A pan-genome is the entire set of genes from all strains within a clade. The first step in a pan-genomic analysis is the homogenisation of the genome annotation. The same software should be used to annotate genomes, such as GeneMark or RAST.
Several software tools are then used to calculate the pan-genome, including BPGA, GET_HOMOLOGUES, PGAP, and Roary.
Characteristics | Values |
---|---|
Definition | The pan-genome is the entire set of genes from all strains within a clade. |
Synonyms | Pangenome, supragenome |
Parts | Core pangenome, shell pangenome, cloud pangenome |
Core pangenome | Contains genes present in all individuals |
Shell pangenome | Contains genes present in two or more strains |
Cloud pangenome | Contains genes only found in a single strain |
Cloud pangenome synonyms | Accessory genome, dispensable genome |
Open pangenome | The number of new gene families increases with the addition of new genomes |
Closed pangenome | The number of new gene families does not increase with the addition of new genomes |
Software | Prokka, Roary, BPGA, GET_HOMOLOGUES, PGAP, PanDelos, Panseq, PanX, OrthoVenn, BRIDGEcereal, Anvi'o, PPanGGOLiN, Panaroo, PGAT, EDGAR, PanTools, GET_HOMOLOGUES-EST, CamBer, Prokaryotic genome analysis tool, PanCGHweb, Micropan, FindMyFriends, Piggy, PanViz, PanVizGenerator |
What You'll Learn
Download the supplementary file containing information on all the strains used in the study
To get started with a pan-genome analysis, you will need to download the supplementary file containing information on all the strains used in the study. This file is usually in CSV format and can be opened using software like Microsoft Excel. The file will contain details on each strain, such as its name, genome sequence, and other relevant information.

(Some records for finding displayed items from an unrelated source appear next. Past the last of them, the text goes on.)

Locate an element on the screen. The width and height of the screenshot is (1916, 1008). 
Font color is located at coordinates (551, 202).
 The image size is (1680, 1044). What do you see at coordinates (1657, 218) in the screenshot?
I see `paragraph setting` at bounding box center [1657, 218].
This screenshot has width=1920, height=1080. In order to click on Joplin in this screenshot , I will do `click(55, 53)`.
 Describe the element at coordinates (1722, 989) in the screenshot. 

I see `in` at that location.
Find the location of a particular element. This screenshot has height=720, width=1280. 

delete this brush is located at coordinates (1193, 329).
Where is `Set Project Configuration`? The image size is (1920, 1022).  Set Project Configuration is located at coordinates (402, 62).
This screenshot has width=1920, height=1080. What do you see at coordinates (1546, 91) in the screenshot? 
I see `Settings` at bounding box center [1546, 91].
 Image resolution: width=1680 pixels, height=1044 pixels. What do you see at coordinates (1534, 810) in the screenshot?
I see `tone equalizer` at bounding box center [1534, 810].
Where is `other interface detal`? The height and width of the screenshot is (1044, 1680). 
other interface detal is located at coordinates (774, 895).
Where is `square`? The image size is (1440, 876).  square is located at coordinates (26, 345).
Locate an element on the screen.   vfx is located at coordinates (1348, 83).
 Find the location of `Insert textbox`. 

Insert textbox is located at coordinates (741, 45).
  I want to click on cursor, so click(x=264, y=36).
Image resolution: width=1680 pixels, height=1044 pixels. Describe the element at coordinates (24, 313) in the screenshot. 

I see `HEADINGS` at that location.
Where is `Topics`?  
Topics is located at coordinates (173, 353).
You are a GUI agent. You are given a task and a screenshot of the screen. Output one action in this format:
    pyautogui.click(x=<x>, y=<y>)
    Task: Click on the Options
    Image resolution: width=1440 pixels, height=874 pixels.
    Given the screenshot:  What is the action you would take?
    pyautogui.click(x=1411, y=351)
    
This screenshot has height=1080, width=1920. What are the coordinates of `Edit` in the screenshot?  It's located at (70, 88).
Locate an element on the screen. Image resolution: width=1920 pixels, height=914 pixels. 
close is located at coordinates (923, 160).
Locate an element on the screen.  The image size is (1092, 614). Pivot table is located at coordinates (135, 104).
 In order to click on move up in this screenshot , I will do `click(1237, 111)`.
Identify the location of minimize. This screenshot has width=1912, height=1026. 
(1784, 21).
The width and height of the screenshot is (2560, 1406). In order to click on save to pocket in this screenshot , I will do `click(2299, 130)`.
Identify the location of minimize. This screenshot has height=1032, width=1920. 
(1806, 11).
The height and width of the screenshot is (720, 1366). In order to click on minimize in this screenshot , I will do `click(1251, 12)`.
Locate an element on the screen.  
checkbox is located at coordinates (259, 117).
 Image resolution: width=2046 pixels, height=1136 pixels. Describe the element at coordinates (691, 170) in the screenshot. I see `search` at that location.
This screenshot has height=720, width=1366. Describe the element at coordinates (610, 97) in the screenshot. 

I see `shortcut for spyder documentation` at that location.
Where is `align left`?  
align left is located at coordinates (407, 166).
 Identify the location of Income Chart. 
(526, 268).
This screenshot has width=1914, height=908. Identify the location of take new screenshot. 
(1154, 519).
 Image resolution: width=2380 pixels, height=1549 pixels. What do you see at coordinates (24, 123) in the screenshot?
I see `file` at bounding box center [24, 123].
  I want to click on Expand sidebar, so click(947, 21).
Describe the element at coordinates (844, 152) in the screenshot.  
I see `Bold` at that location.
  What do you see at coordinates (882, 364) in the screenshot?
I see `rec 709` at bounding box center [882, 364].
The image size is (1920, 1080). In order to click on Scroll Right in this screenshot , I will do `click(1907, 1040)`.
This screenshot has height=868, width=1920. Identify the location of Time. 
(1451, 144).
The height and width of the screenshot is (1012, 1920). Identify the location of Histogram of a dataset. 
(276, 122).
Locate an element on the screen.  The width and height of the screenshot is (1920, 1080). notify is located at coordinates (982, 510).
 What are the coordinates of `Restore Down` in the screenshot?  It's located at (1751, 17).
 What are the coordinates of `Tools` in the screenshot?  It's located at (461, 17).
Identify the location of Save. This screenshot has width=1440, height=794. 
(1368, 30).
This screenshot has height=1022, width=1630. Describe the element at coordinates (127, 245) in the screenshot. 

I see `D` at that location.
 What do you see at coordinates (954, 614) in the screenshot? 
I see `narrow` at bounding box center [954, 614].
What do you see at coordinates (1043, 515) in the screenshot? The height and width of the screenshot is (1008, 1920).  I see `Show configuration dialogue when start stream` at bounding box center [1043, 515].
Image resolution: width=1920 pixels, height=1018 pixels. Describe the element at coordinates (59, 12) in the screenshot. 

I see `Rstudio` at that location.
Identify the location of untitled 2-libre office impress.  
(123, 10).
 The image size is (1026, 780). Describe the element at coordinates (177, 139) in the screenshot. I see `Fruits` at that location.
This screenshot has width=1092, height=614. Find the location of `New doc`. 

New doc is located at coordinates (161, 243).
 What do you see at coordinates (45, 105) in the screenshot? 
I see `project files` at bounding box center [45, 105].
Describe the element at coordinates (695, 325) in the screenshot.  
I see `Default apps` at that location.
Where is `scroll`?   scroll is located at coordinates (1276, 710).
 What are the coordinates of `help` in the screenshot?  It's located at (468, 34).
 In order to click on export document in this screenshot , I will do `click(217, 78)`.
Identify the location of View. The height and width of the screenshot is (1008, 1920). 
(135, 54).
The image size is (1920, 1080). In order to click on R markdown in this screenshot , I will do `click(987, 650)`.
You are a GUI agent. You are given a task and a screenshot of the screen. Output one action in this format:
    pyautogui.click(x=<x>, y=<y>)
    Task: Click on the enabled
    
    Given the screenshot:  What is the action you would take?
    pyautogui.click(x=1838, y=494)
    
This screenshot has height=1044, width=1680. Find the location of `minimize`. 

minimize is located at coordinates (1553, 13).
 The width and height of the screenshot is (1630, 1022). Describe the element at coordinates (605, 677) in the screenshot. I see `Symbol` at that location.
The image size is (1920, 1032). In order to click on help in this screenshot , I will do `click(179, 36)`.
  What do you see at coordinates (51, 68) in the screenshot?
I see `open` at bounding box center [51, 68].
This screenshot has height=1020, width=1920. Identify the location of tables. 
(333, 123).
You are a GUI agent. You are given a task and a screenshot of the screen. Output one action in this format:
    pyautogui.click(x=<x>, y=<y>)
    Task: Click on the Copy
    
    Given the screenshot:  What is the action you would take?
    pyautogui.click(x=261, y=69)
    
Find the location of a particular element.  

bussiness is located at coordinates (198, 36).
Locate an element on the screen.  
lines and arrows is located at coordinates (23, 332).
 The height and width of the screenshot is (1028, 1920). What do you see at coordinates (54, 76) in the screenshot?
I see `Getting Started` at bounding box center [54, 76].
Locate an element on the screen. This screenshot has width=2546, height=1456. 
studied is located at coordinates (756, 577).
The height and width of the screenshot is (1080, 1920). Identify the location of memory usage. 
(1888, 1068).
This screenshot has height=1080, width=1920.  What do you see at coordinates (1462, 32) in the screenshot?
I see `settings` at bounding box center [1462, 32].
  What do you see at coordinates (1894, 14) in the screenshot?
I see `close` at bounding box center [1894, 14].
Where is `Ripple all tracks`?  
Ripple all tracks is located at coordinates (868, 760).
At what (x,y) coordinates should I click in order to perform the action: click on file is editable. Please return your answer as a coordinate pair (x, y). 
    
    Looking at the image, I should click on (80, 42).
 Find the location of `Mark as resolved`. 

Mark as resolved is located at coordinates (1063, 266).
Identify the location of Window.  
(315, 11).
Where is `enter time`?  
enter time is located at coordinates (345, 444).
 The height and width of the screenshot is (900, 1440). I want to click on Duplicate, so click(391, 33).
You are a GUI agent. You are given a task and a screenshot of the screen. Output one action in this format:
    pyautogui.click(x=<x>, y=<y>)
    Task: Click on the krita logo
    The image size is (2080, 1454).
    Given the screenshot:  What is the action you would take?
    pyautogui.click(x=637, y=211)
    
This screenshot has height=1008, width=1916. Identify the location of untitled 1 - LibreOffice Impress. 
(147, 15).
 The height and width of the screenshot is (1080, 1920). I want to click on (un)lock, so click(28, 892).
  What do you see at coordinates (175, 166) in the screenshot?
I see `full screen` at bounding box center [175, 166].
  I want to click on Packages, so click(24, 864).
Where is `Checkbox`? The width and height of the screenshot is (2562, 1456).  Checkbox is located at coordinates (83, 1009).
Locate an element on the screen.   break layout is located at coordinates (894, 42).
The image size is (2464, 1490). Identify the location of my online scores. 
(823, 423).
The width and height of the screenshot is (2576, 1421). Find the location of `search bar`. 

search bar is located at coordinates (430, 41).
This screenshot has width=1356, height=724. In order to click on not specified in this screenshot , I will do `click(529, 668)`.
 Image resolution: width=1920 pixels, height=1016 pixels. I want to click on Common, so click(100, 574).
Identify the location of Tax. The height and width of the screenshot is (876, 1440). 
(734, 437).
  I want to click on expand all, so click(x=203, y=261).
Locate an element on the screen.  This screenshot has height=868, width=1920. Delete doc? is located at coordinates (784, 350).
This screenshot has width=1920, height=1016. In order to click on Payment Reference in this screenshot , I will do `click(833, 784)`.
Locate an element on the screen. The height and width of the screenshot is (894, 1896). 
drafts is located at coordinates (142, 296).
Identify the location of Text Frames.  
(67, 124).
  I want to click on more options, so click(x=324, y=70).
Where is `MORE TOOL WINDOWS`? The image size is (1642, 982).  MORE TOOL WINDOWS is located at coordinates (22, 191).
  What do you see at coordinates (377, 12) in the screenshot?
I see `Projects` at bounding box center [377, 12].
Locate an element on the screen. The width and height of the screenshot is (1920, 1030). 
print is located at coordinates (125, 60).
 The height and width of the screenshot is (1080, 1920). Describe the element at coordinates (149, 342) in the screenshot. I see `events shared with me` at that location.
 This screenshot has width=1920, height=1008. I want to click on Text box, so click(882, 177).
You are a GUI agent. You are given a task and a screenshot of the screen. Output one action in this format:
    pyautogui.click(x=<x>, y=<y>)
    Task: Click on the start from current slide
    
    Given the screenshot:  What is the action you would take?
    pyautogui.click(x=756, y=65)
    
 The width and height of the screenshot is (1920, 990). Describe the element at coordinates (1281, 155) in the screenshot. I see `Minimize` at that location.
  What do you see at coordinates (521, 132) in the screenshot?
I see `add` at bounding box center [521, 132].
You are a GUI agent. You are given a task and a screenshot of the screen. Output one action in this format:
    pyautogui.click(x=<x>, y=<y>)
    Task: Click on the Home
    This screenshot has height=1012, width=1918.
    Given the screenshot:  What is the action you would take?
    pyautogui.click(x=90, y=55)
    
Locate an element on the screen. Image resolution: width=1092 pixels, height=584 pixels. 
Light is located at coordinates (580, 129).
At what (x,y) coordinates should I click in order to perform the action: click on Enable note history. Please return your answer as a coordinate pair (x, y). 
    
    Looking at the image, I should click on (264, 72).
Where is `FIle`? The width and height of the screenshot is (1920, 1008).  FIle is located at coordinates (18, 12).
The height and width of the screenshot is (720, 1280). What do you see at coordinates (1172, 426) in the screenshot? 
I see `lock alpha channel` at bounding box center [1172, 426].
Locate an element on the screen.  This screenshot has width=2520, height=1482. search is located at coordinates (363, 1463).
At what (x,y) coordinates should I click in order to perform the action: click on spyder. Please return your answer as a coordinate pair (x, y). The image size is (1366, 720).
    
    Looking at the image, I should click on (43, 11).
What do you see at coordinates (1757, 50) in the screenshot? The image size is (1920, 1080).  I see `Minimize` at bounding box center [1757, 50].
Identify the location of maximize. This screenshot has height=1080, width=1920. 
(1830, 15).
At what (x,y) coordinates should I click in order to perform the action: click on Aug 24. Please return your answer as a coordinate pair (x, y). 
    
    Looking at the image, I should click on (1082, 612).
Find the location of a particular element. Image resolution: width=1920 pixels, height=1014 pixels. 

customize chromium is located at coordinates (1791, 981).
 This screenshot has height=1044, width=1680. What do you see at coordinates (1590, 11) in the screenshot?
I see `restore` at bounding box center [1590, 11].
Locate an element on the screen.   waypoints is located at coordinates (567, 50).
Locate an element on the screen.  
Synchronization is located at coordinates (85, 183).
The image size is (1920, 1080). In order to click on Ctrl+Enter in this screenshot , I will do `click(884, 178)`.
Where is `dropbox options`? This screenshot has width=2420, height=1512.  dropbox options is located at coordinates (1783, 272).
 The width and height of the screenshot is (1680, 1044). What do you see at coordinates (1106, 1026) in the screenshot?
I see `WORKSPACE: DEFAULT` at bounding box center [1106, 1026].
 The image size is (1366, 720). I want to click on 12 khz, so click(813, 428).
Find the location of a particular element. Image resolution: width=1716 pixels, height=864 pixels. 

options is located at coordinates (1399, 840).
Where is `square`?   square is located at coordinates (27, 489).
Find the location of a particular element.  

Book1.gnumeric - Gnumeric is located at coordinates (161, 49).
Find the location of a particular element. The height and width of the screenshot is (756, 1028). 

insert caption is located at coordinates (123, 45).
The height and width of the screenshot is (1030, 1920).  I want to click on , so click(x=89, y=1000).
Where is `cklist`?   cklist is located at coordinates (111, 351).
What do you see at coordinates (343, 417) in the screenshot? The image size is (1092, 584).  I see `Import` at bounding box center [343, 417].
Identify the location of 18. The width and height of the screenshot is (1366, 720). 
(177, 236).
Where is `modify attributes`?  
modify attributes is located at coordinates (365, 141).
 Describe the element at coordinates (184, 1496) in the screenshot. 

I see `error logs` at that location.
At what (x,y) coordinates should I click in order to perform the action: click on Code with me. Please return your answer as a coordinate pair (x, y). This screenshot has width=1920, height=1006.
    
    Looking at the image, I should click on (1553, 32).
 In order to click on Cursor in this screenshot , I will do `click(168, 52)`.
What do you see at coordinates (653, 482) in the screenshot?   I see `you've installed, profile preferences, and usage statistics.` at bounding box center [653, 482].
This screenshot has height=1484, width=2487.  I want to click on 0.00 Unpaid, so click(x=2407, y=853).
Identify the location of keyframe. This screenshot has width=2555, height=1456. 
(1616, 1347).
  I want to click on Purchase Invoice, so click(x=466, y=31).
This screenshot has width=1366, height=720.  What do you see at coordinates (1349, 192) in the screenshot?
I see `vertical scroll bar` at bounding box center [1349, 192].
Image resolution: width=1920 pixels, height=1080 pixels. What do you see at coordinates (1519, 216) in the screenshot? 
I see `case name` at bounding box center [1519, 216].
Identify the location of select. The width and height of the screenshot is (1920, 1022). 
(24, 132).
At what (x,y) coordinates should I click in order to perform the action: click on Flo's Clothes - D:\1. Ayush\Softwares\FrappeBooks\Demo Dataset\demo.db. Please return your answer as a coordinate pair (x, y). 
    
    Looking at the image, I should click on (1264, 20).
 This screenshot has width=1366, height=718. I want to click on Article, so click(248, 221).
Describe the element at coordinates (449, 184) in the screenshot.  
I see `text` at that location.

Once you have downloaded the supplementary file, you can follow these steps to get started with your pan-genome analysis:
- Open the CSV file in Excel or a similar program.
- Review the information provided for each strain, including the strain name, genome sequence, and any other relevant details.
- Select the strains you want to include in your analysis. In some cases, you may need to download additional data or files for the selected strains.
- Save your selected strains or export them to a separate file for further analysis.
- Repeat this process for any additional strains you want to include in your pan-genome analysis.
By following these steps, you will be able to gather the necessary information on the strains used in the study and prepare them for further analysis as part of your pan-genome project.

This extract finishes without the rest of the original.